About this task
With pictures left out, set down exactly the lines from the line containing "Screen dimensions: 1440x900" through the last line of the data.

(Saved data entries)
=== Section Start ===

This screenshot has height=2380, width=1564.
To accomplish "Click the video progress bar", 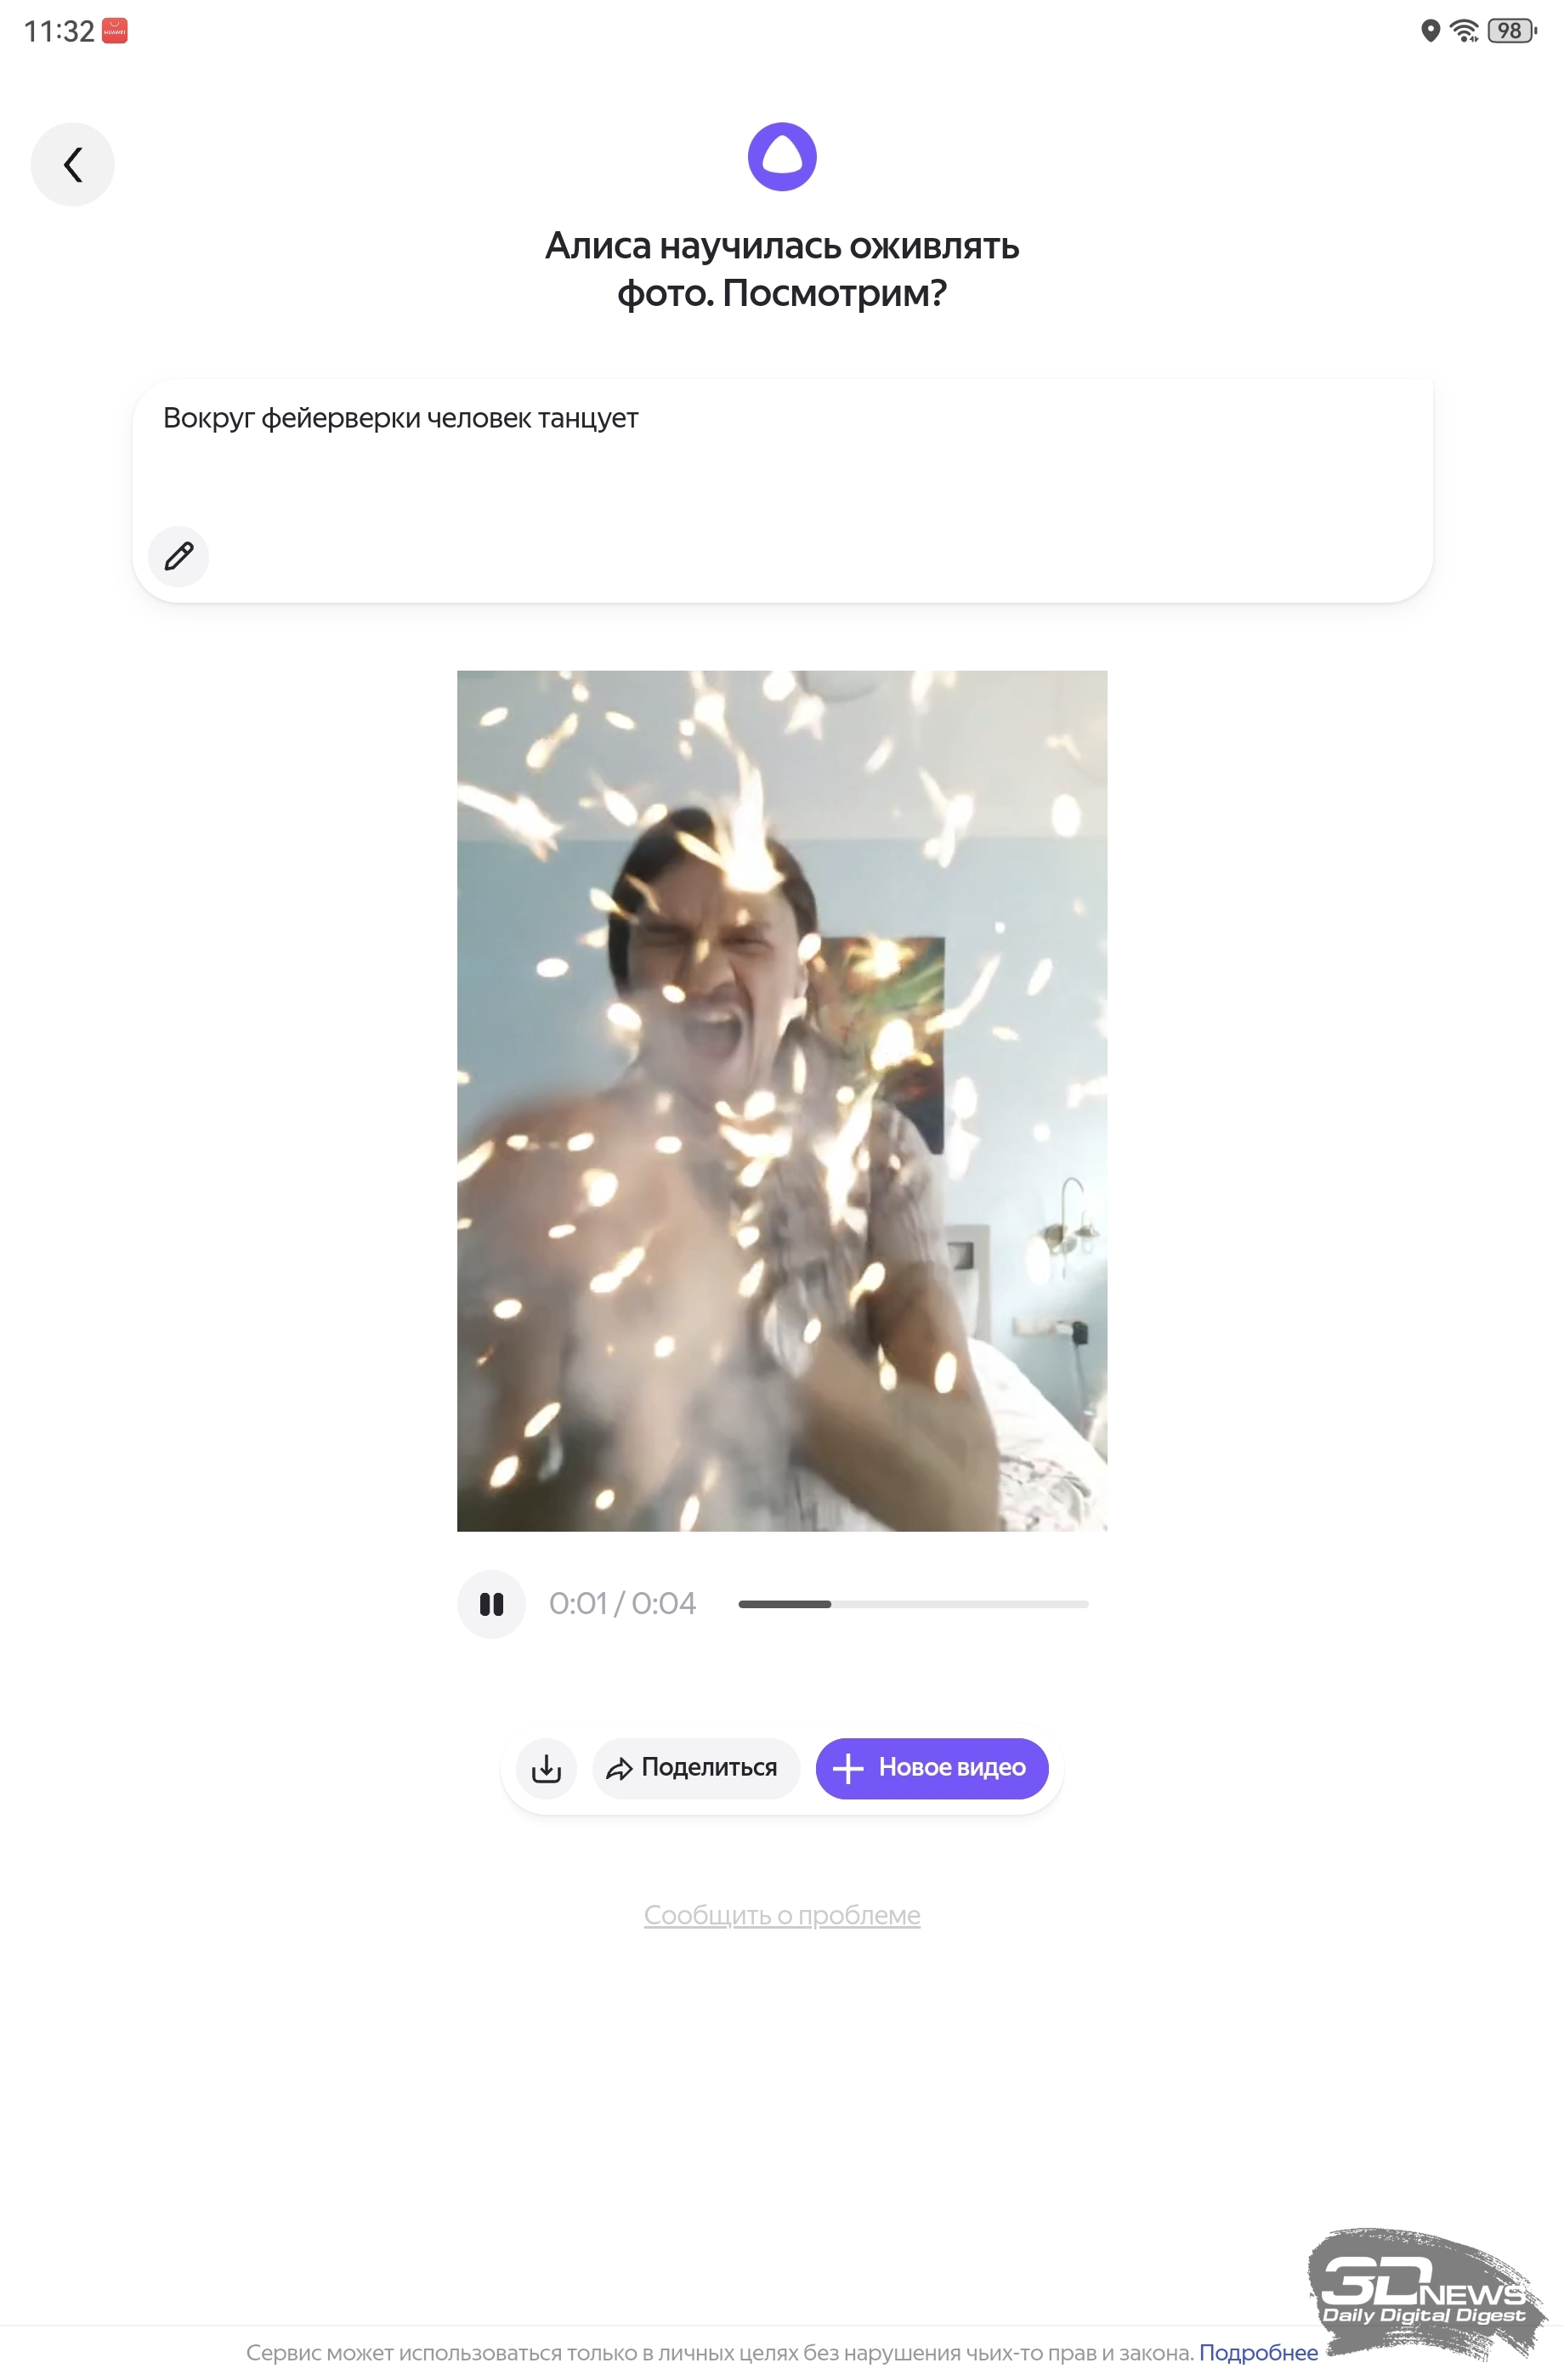I will [x=912, y=1604].
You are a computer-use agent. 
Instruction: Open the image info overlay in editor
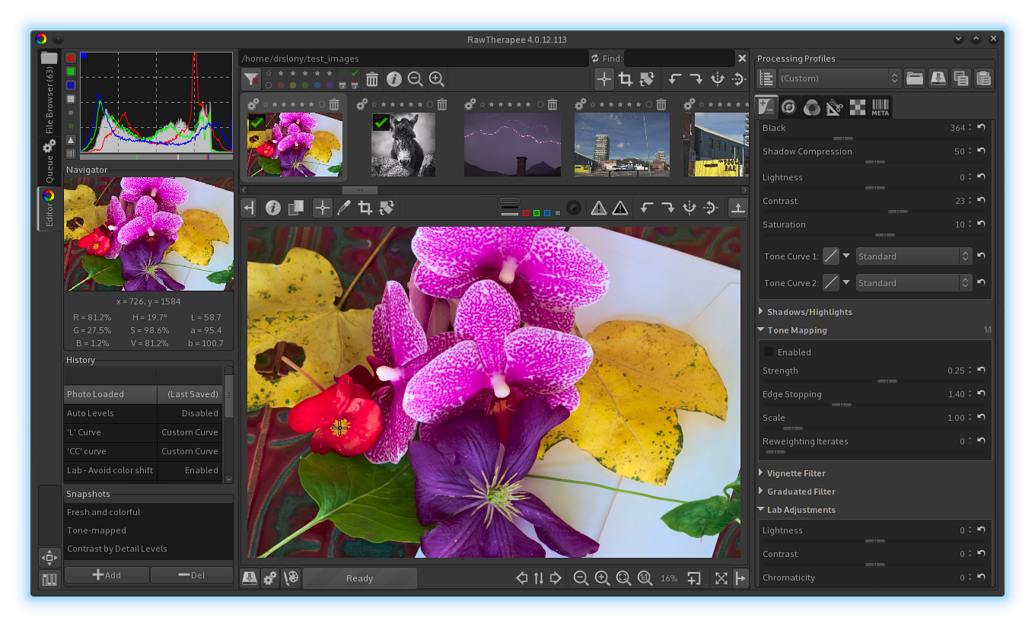(x=273, y=208)
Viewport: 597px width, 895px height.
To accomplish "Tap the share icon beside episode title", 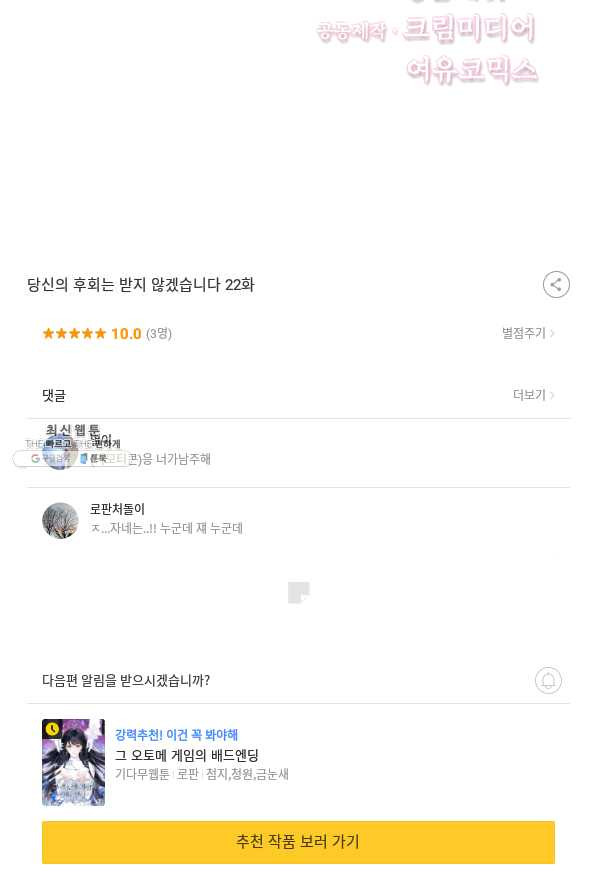I will 556,284.
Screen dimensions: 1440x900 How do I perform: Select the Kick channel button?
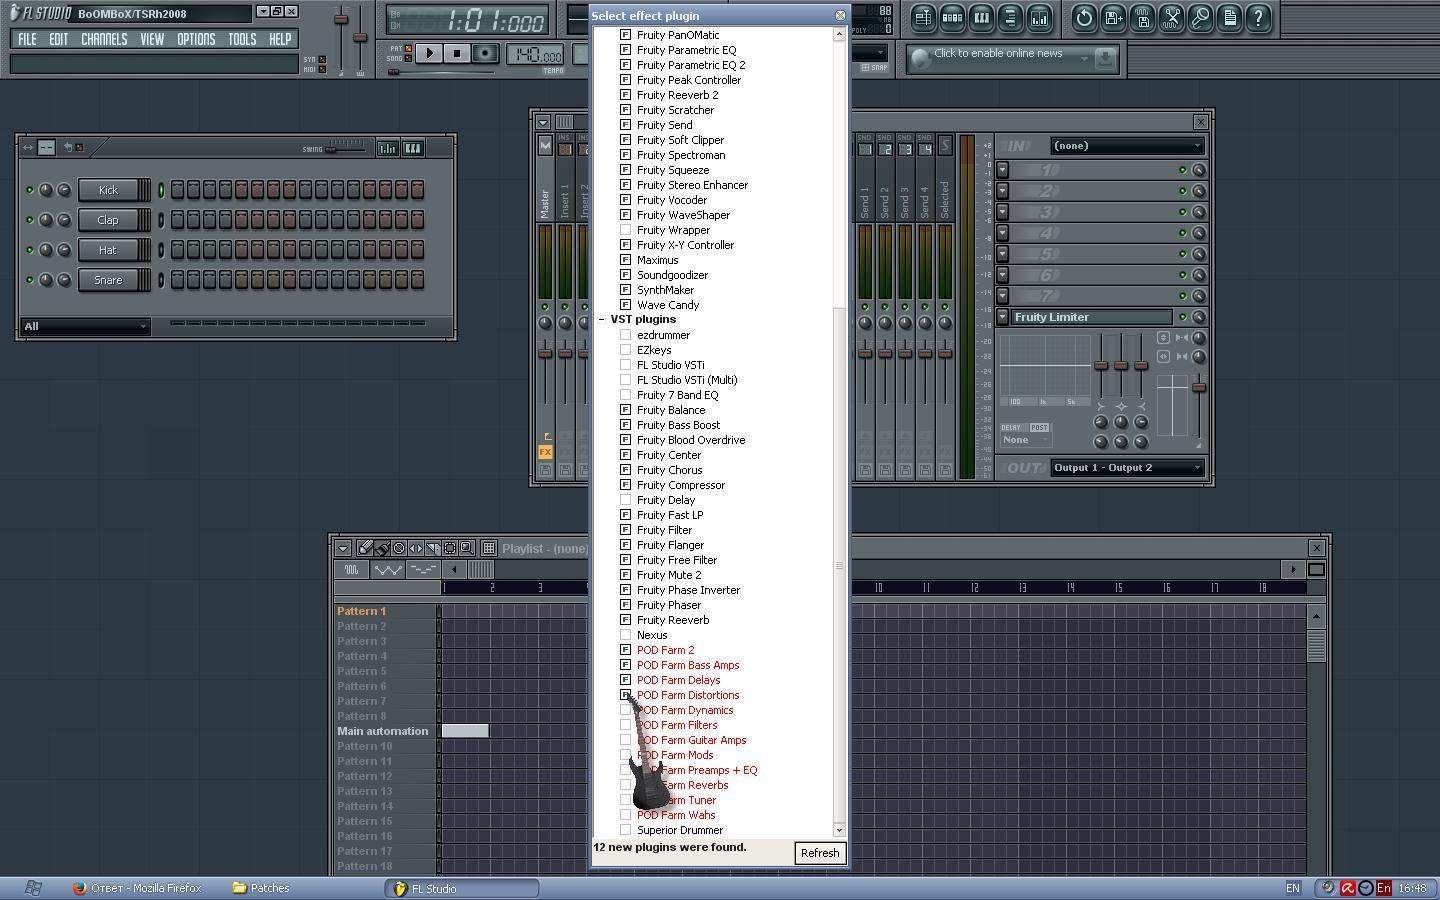pyautogui.click(x=108, y=190)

=== Section End ===

Result of the exercise
Screen dimensions: 1440x900 How do I perform: Select the Kick channel button?
pyautogui.click(x=108, y=190)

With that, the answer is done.